Items listed in a dataset:

───

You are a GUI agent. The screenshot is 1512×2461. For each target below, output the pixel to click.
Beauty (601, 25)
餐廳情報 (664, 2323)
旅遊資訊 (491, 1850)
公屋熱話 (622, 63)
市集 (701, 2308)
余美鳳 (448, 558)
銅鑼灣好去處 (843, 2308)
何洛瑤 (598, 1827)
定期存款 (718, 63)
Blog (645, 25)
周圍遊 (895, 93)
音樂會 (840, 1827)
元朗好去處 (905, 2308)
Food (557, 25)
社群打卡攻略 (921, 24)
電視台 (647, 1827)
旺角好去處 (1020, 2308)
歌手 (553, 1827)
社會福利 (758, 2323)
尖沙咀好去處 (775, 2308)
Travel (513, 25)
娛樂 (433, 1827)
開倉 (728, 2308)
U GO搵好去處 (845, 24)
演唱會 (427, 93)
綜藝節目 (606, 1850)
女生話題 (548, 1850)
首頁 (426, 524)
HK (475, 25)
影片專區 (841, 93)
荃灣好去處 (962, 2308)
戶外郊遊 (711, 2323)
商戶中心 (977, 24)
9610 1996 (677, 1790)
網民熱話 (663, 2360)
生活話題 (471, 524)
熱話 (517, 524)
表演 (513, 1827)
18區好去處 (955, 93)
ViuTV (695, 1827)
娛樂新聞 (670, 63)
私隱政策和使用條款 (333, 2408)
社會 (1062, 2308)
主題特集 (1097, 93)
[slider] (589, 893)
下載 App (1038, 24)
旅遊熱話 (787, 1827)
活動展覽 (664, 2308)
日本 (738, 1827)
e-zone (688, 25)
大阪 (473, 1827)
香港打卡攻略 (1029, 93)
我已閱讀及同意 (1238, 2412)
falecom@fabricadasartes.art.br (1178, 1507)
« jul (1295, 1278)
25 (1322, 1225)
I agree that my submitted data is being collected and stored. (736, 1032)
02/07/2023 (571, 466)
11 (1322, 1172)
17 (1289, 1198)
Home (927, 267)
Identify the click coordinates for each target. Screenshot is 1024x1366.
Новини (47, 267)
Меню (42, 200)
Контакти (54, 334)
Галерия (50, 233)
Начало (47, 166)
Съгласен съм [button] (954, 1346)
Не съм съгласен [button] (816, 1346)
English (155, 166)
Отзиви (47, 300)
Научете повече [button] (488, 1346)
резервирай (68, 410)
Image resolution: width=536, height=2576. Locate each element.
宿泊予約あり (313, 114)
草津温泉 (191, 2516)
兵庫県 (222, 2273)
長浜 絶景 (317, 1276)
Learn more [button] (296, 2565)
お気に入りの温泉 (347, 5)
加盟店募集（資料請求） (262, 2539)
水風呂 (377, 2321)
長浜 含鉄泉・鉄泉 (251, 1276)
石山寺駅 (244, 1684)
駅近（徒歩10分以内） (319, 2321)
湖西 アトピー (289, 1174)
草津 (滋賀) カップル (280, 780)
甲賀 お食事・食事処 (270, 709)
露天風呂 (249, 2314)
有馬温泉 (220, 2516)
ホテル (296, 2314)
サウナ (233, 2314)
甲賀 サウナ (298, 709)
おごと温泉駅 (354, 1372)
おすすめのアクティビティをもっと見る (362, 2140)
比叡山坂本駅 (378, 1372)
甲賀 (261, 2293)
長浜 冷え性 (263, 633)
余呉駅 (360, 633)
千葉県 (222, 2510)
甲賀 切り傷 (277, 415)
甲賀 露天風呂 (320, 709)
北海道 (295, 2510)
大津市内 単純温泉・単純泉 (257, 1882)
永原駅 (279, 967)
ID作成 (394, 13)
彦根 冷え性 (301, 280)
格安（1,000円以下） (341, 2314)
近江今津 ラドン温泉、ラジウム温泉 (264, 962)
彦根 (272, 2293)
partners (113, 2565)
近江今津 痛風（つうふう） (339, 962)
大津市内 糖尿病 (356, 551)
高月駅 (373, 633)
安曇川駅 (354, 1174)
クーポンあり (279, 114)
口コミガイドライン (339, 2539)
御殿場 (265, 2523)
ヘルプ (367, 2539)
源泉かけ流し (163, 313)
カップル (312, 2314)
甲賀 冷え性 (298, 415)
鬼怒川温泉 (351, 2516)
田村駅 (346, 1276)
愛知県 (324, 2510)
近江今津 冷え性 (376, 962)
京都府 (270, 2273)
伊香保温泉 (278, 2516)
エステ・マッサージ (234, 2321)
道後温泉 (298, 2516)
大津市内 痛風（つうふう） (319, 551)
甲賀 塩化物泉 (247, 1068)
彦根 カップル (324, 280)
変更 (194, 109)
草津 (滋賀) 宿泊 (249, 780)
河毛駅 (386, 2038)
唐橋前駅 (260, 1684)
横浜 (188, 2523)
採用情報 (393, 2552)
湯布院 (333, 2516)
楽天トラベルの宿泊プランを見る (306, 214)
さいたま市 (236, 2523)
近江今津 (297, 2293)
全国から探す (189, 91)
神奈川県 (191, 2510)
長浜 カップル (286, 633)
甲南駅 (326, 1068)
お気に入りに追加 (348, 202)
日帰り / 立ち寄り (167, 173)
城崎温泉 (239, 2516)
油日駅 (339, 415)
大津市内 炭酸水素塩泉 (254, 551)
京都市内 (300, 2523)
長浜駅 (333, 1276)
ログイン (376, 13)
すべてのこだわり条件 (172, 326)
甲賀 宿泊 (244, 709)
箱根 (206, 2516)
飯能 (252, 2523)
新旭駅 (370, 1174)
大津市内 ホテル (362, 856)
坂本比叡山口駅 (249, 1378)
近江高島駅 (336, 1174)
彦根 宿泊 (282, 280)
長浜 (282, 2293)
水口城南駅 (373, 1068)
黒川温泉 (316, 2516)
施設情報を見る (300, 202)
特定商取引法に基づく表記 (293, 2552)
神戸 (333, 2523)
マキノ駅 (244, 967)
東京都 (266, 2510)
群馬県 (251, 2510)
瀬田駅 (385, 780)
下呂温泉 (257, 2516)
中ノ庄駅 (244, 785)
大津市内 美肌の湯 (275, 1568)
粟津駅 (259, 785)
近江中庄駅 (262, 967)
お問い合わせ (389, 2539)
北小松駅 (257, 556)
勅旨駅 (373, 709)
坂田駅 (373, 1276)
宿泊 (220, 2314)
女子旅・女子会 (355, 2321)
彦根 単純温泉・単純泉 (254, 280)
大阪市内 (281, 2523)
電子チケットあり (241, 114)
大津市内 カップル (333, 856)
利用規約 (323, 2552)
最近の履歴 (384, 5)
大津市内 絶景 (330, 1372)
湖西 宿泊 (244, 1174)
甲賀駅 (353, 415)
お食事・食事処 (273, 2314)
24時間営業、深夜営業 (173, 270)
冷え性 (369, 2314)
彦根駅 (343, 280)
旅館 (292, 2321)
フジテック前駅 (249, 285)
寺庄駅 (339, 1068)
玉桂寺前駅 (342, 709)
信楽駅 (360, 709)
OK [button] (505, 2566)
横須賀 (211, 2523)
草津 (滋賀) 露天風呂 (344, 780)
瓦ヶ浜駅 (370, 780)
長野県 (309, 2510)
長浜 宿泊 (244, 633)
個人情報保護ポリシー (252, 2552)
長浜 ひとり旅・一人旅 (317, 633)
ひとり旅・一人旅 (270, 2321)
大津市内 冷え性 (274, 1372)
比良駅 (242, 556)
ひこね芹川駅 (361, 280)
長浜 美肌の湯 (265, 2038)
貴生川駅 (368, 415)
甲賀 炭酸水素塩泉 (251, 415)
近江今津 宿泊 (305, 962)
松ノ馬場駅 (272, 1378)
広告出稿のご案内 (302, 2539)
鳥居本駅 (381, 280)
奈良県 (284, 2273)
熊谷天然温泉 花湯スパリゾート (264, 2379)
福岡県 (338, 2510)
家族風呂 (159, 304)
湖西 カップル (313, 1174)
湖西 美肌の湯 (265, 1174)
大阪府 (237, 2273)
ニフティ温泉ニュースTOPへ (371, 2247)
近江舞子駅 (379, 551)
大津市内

───

Copy the records above exactly, beginning at the line that contains "銅鑼灣好去處 (843, 2308)" and stopping after the line that contains "綜藝節目 (606, 1850)".

EXPECTED ANSWER:
銅鑼灣好去處 (843, 2308)
何洛瑤 (598, 1827)
定期存款 (718, 63)
Blog (645, 25)
周圍遊 (895, 93)
音樂會 (840, 1827)
元朗好去處 (905, 2308)
Food (557, 25)
社群打卡攻略 (921, 24)
電視台 (647, 1827)
旺角好去處 (1020, 2308)
歌手 (553, 1827)
社會福利 (758, 2323)
尖沙咀好去處 (775, 2308)
Travel (513, 25)
娛樂 (433, 1827)
開倉 (728, 2308)
U GO搵好去處 (845, 24)
演唱會 (427, 93)
綜藝節目 (606, 1850)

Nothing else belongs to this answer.